Lothar - "everything in the distance looks one dimensional and grey."

Tantz - "We just continued to live exactly where our ancestors did, and that means our stuff goes on top of our ancestors' stuff. (Sorry, archaeologists, I know I'm a heathen)"

I grew up in Wales, which is relatively small - and now seems to get used as a measurement a lot, like Belgium and football fields. We had ruins of various vintage -certainly not the density of Italy, Greece or Turkey, but enough that archaeologists have 'first dibs' if anything is found during a 'development'. The Romans conquered around the edge of Wales. In small town Cowbridge, about 20km west of Cardiff, a site was found to have a mediaeval merchant's house in excavations for a small office building…. so they dug that…then found a Saxon Longhouse below that, dug that…and finally found a Roman farm complex, beneath that. SO, yeah, Tantz is right about living on top of our ancestors' stuff.

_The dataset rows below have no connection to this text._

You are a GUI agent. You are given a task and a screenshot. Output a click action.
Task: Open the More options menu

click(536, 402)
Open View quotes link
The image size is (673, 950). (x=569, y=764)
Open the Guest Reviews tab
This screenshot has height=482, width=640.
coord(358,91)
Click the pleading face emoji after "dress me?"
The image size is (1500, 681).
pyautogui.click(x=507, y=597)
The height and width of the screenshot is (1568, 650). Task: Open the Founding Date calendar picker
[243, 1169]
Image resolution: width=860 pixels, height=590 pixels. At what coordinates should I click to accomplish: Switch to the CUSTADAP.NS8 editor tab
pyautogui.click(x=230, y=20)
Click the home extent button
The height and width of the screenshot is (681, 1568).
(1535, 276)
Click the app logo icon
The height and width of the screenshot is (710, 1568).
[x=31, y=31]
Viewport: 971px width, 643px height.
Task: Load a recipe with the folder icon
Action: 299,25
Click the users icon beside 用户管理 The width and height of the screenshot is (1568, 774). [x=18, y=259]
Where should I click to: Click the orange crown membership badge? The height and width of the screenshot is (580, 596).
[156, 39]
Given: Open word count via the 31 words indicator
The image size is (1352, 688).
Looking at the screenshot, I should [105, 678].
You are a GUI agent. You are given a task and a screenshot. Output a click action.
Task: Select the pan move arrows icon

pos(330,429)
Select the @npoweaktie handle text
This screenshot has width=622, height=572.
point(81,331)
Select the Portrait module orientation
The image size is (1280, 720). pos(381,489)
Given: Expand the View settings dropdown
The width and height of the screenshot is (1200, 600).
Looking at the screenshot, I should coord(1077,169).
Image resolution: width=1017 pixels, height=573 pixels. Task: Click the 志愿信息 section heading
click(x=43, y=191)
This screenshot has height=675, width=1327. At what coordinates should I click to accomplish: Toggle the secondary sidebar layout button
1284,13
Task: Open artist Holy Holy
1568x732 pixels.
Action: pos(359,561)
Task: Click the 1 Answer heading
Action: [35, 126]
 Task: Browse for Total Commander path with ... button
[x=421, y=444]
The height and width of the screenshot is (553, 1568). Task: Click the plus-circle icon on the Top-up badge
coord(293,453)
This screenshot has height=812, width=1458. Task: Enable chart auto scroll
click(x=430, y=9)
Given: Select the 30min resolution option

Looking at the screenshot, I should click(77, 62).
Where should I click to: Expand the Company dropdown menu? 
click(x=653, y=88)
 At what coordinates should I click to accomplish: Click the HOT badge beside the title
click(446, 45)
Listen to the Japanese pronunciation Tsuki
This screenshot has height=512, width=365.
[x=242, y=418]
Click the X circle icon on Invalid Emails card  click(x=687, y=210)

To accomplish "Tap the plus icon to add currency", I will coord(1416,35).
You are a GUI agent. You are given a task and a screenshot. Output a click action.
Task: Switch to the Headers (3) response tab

I also took a wrong turn, heading for a surf one day, and ended up driving on some old Roman road cobbles…which dead-ended in a farmer's field !

A 'typical' day in Wales is overcast, so our "one dimensional and grey" included sky, houses, even people ! I noticed that MUCH more, going back to visit B-) We had snow, sometimes, but I only remember being blocked in by it in 1960/1 (when I'd come home from school with a sled, from a summer adult woodwork course) and the last winters I lived there Feb '79 and Feb'80.

I moved to Queensland at 31. "The Sunshine State"(the 'other' one), My wife suggested "State Of Confusion" should've been the logo back then - when we had a state governmnent reminiscent of "Hazzard County" from Dukes of Hazzard. That was the '80s, and my 30s . I've loved living here. The climate, the surf, mates who'd already moved here…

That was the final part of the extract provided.